But yak shaving is fun

He built a simple blog the hard way—and the internet is weirdly cheering him on

TLDR: A blogger tried to make a simple site and accidentally built his own publishing system from scratch, a perfect example of “yak shaving” — getting sidetracked by endless side tasks. Commenters loved the joke but also turned it into a bigger debate about whether making things is about enjoying the process or just finishing fast.

A blogger set out to make a personal website and, in the most gloriously relatable twist possible, ended up building almost the entire thing from scratch. What began as writing posts by hand turned into creating his own system to turn plain text into web pages, then a tool to package and publish them. In other words: the classic internet spiral known as yak shaving—starting with one small task and somehow ending up miles away, covered in metaphorical fur.

Data records:
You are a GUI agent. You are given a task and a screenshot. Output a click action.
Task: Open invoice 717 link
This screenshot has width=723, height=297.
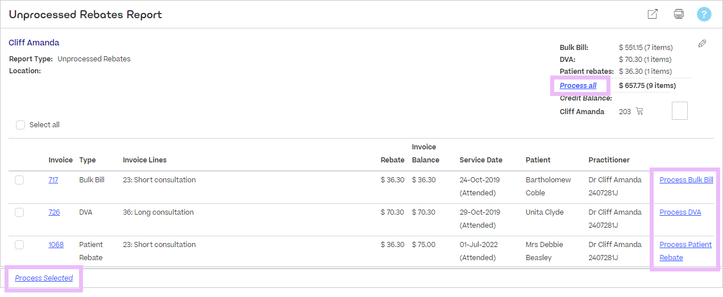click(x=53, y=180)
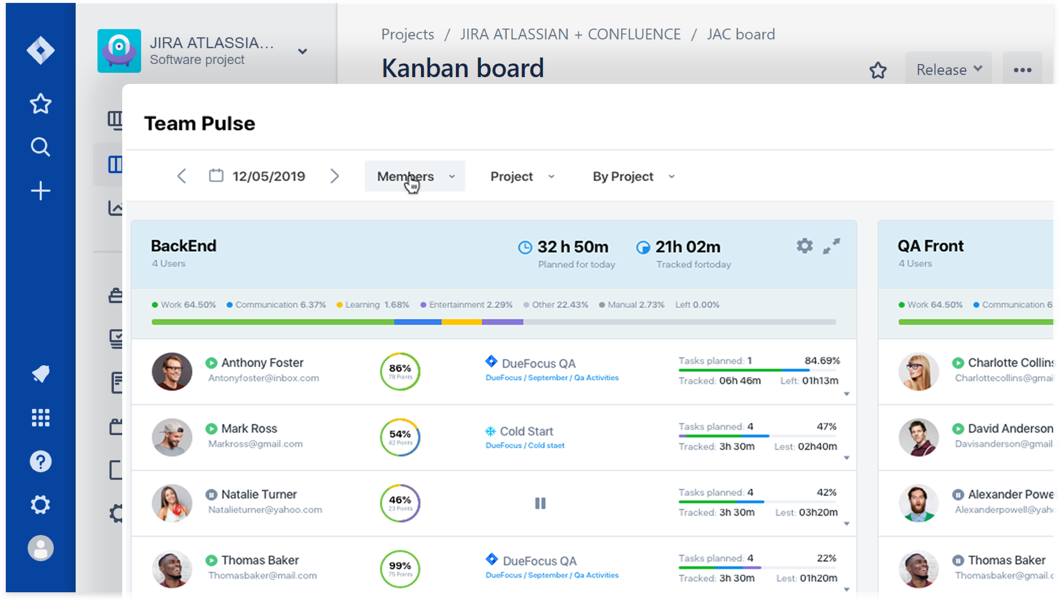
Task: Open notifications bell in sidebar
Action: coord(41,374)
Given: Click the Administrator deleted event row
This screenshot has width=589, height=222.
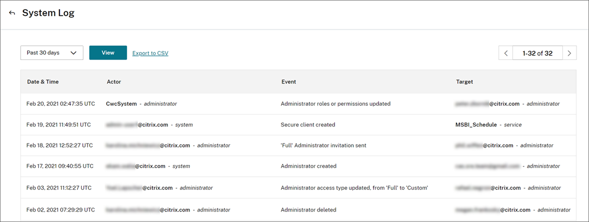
---
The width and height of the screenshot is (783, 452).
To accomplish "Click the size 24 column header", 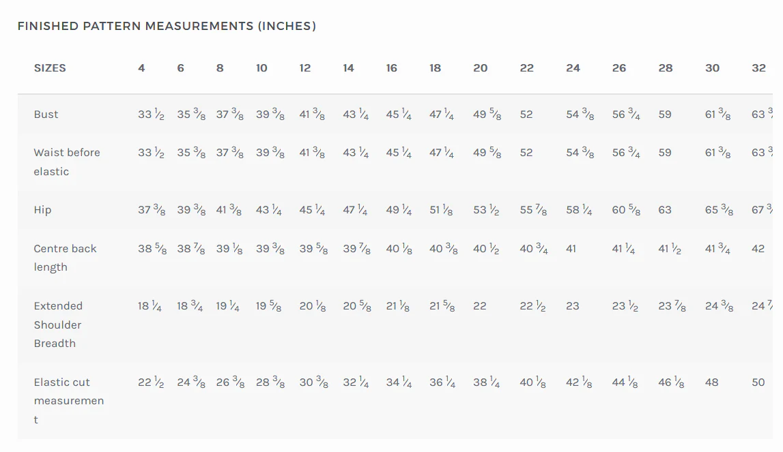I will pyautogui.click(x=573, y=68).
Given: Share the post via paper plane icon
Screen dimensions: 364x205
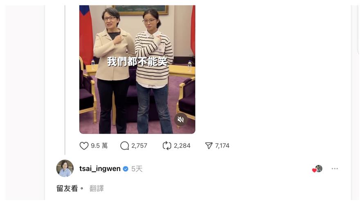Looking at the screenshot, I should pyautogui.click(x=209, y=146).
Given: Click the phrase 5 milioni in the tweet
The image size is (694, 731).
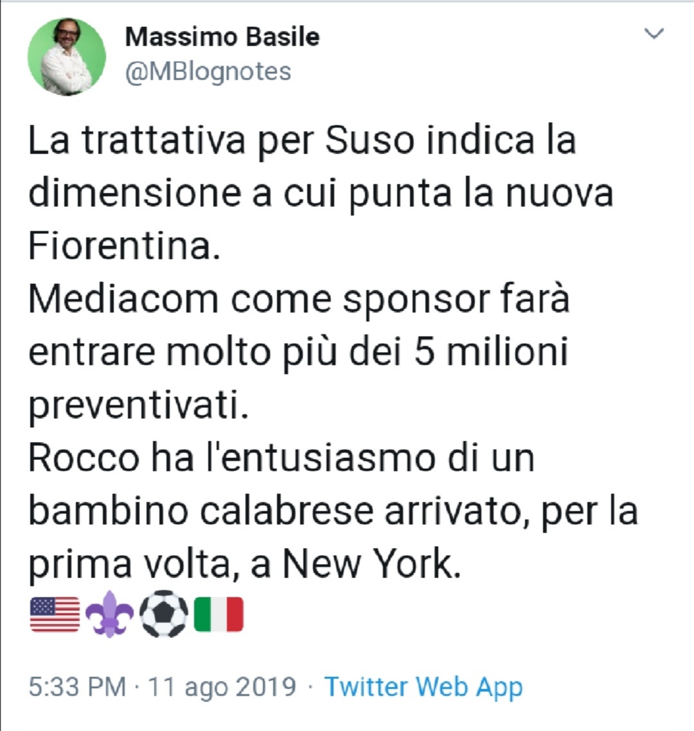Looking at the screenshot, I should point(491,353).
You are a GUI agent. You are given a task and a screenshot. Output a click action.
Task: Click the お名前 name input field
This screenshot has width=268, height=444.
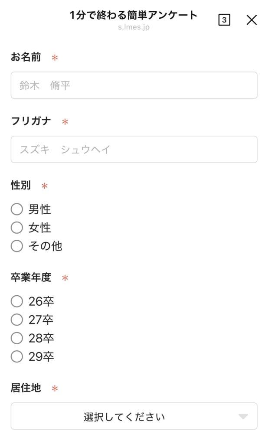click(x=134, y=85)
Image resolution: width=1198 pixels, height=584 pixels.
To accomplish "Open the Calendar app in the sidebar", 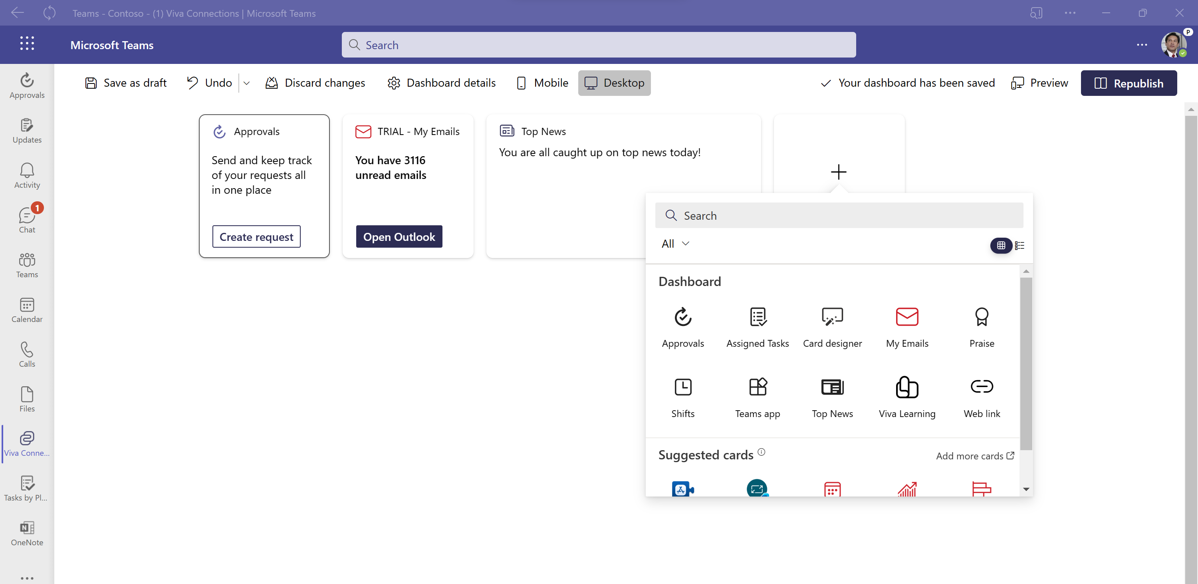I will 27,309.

Directions for this task: In the article on yak shaving, change every "blogger" to "writer" in the passage that opens with "But yak shaving" and ends after "in metaphorical fur.", and write out that passage. These lines play no part in the work.

Output:
But yak shaving is fun

He built a simple blog the hard way—and the internet is weirdly cheering him on

TLDR: A writer tried to make a simple site and accidentally built his own publishing system from scratch, a perfect example of “yak shaving” — getting sidetracked by endless side tasks. Commenters loved the joke but also turned it into a bigger debate about whether making things is about enjoying the process or just finishing fast.

A writer set out to make a personal website and, in the most gloriously relatable twist possible, ended up building almost the entire thing from scratch. What began as writing posts by hand turned into creating his own system to turn plain text into web pages, then a tool to package and publish them. In other words: the classic internet spiral known as yak shaving—starting with one small task and somehow ending up miles away, covered in metaphorical fur.